LOS ÁNGELES — Un mexicano fue sentenciado el jueves a seis años de prisión por ingresar en docenas de ordenadores y chantajear a sus jóvenes dueñas para que le enviaran vídeos sexuales explícitos, informó el departamento de Justicia estadounidense en un comunicado.
Luis Mijangos, un inmigrante indocumentado que reside en Santa Ana, entró en unos 100 ordenadores que pertenecían a al menos 230 personas -muchas de ellas menores de edad- a través de un virus que se instalaba cuando éstas creían estar descargando música pop.
Los documentos del tribunal describen cómo Mijangos, de 32 años, entraba en los ordenadores de las mujeres, revisaba las fotografías en busca de imágenes comprometedoras, leía los mensajes instantáneos y correos electrónicos, miraba a sus víctimas a través de sus webcams y luego las amenazaba con reenviar la información a sus contactos si no le mandaban a él vídeos porno caseros.
El juez de distrito George H. King calificó las acciones de Mijangos de "guerra psicológica" y "ciberterrorismo" al decidir la sentencia.
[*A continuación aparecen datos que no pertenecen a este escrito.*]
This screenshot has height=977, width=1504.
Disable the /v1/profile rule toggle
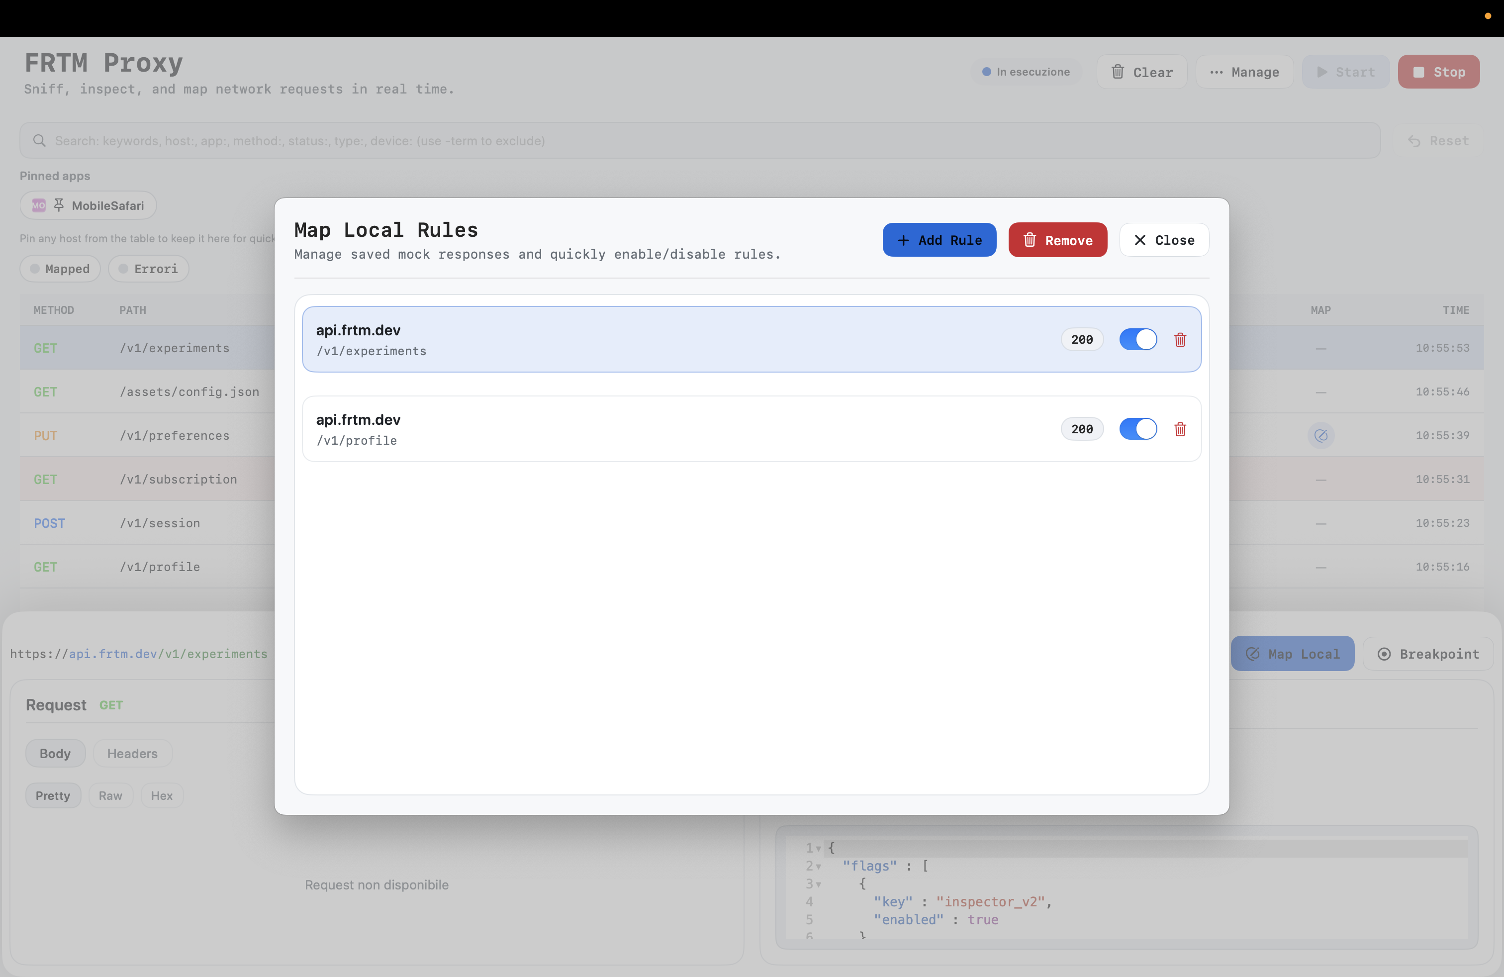pyautogui.click(x=1137, y=429)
Mijangos se declaró culpable en marzo de cargos federales por acceder intencionalmente a ordenadores sin autorización y por interceptar comunicaciones privadas.
La investigación comenzó cuando una de las víctimas pidió ayuda a la policía, según los documentos judiciales, y el FBI arrestó al mexicano en su casa en junio de 2010.
"Ahora vivimos en un mundo digital y confiamos a nuestros ordenadores personales desde nuestras transacciones bancarias hasta las comunicaciones íntimas con amigos y familiares", dijo el fiscal de distrito André Birotte. "Mijangos invadió la santidad de muchos mundos digitales y usó contenido íntimo para victimizar" a estas mujeres.
El FBI se felicitó por la sentencia, que consideró "apropiada basada en el espeluznante impacto que este comportamiento tuvo en numerosas jóvenes", dijo Steven Martínez, director asistente de la oficina de la policía federal en Los Ángeles.
Espero que esta sentencia sirva para advertir a las víctimas de los criminales de internet que pueden confiar en la ley cuando se vean amenazadas y que siempre eviten enviar imágenes comprometedoras al ciberespacio", agregó el oficial.
Durante la audiencia del jueves, dos víctimas de la extorsión describieron la situación que vivieron como una "pesadilla".